* DIRECTIONS:
Copy out all of the records below, substituting "oblečení" for every occurrence of "prádlo" and leaving everything else unchanged.

* ROWS:

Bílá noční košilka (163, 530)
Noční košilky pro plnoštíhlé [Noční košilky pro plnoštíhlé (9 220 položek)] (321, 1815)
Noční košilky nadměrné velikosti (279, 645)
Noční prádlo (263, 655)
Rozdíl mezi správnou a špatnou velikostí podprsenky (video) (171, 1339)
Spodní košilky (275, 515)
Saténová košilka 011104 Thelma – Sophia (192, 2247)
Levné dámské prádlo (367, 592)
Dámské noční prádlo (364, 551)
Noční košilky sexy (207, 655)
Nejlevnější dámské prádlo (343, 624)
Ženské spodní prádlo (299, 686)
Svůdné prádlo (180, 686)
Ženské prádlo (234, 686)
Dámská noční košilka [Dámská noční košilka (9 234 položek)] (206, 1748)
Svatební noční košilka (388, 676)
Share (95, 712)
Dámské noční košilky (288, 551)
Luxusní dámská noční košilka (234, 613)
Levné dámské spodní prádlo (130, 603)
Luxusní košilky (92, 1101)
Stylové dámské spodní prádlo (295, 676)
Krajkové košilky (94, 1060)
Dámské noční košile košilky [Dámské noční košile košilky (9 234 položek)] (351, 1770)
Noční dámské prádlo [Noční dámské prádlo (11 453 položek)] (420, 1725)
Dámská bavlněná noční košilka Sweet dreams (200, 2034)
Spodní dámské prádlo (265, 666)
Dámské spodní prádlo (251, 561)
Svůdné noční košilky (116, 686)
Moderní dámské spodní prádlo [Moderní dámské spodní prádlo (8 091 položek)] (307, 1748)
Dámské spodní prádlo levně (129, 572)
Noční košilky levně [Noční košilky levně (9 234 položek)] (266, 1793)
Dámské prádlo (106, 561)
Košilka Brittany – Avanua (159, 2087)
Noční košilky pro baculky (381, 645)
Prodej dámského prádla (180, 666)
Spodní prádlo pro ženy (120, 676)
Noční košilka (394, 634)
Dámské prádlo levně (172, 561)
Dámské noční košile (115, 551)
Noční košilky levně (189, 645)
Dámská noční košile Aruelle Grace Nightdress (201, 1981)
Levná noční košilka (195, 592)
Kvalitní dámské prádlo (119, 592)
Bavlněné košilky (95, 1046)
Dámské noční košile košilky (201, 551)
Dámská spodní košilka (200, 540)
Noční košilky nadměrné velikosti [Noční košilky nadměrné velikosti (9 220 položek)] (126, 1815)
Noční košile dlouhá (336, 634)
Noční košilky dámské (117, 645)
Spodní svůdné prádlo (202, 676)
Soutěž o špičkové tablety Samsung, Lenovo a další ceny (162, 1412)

* CORRECT OUTPUT:
Bílá noční košilka (163, 530)
Noční košilky pro plnoštíhlé [Noční košilky pro plnoštíhlé (9 220 položek)] (321, 1815)
Noční košilky nadměrné velikosti (279, 645)
Noční oblečení (263, 655)
Rozdíl mezi správnou a špatnou velikostí podprsenky (video) (171, 1339)
Spodní košilky (275, 515)
Saténová košilka 011104 Thelma – Sophia (192, 2247)
Levné dámské oblečení (367, 592)
Dámské noční oblečení (364, 551)
Noční košilky sexy (207, 655)
Nejlevnější dámské oblečení (343, 624)
Ženské spodní oblečení (299, 686)
Svůdné oblečení (180, 686)
Ženské oblečení (234, 686)
Dámská noční košilka [Dámská noční košilka (9 234 položek)] (206, 1748)
Svatební noční košilka (388, 676)
Share (95, 712)
Dámské noční košilky (288, 551)
Luxusní dámská noční košilka (234, 613)
Levné dámské spodní oblečení (130, 603)
Luxusní košilky (92, 1101)
Stylové dámské spodní oblečení (295, 676)
Krajkové košilky (94, 1060)
Dámské noční košile košilky [Dámské noční košile košilky (9 234 položek)] (351, 1770)
Noční dámské oblečení [Noční dámské oblečení (11 453 položek)] (420, 1725)
Dámská bavlněná noční košilka Sweet dreams (200, 2034)
Spodní dámské oblečení (265, 666)
Dámské spodní oblečení (251, 561)
Svůdné noční košilky (116, 686)
Moderní dámské spodní oblečení [Moderní dámské spodní oblečení (8 091 položek)] (307, 1748)
Dámské spodní oblečení levně (129, 572)
Noční košilky levně [Noční košilky levně (9 234 položek)] (266, 1793)
Dámské oblečení (106, 561)
Košilka Brittany – Avanua (159, 2087)
Noční košilky pro baculky (381, 645)
Prodej dámského prádla (180, 666)
Spodní oblečení pro ženy (120, 676)
Noční košilka (394, 634)
Dámské oblečení levně (172, 561)
Dámské noční košile (115, 551)
Noční košilky levně (189, 645)
Dámská noční košile Aruelle Grace Nightdress (201, 1981)
Levná noční košilka (195, 592)
Kvalitní dámské oblečení (119, 592)
Bavlněné košilky (95, 1046)
Dámské noční košile košilky (201, 551)
Dámská spodní košilka (200, 540)
Noční košilky nadměrné velikosti [Noční košilky nadměrné velikosti (9 220 položek)] (126, 1815)
Noční košile dlouhá (336, 634)
Noční košilky dámské (117, 645)
Spodní svůdné oblečení (202, 676)
Soutěž o špičkové tablety Samsung, Lenovo a další ceny (162, 1412)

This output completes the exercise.